Work instruction:
Every line in the data below that has the word "each" should be returned.

[Saved entries]
━━━━━━

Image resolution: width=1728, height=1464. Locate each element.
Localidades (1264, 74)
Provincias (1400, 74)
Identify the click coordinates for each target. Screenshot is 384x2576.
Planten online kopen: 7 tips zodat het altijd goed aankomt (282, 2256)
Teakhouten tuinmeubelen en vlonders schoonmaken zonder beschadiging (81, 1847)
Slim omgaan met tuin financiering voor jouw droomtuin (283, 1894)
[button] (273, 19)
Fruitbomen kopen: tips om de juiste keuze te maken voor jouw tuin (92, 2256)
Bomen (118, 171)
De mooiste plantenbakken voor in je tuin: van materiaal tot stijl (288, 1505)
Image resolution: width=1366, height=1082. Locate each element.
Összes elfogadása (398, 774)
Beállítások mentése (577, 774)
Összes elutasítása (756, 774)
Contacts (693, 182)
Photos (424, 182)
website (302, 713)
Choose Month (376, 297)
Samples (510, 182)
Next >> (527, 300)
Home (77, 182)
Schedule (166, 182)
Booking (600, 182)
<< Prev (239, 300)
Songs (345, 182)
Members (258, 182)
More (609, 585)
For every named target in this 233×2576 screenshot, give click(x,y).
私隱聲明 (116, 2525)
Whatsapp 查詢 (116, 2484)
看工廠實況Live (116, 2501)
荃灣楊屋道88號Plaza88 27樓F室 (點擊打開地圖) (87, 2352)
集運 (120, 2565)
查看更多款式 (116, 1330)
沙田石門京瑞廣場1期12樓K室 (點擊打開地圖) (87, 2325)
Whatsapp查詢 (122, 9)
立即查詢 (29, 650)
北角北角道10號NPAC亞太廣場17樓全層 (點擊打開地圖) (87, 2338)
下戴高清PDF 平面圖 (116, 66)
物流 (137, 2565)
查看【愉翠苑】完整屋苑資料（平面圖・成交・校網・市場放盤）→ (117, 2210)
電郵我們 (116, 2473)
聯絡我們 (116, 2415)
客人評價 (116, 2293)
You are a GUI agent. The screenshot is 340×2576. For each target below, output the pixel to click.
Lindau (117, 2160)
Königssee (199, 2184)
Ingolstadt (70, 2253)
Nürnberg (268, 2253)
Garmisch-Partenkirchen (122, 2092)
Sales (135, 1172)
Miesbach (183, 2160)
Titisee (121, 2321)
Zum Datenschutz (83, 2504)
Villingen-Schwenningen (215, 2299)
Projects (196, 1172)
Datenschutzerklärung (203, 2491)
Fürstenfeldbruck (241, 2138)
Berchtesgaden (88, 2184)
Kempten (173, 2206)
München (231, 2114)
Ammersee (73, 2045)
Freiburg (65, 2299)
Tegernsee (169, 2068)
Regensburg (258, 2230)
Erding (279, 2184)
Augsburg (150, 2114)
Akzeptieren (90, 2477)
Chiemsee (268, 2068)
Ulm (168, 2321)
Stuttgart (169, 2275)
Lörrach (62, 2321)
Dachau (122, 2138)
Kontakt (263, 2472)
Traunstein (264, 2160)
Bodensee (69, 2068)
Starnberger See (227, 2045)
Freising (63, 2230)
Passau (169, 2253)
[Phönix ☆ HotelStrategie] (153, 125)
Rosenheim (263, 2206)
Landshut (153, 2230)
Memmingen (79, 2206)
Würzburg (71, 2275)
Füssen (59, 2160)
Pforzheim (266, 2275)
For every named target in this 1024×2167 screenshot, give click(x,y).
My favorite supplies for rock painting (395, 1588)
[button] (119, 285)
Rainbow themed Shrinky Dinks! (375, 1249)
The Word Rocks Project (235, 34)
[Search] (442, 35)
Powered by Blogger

━━━━━━

Task result:
Image resolution: width=1728, height=1464. Locate each element.
Identify the click coordinates for each target. Screenshot is 384x2576.
Image resolution: width=1366, height=1082. Locate each element.
You are a GUI agent. The screenshot is 340×2576. For each target below, output the pixel to click.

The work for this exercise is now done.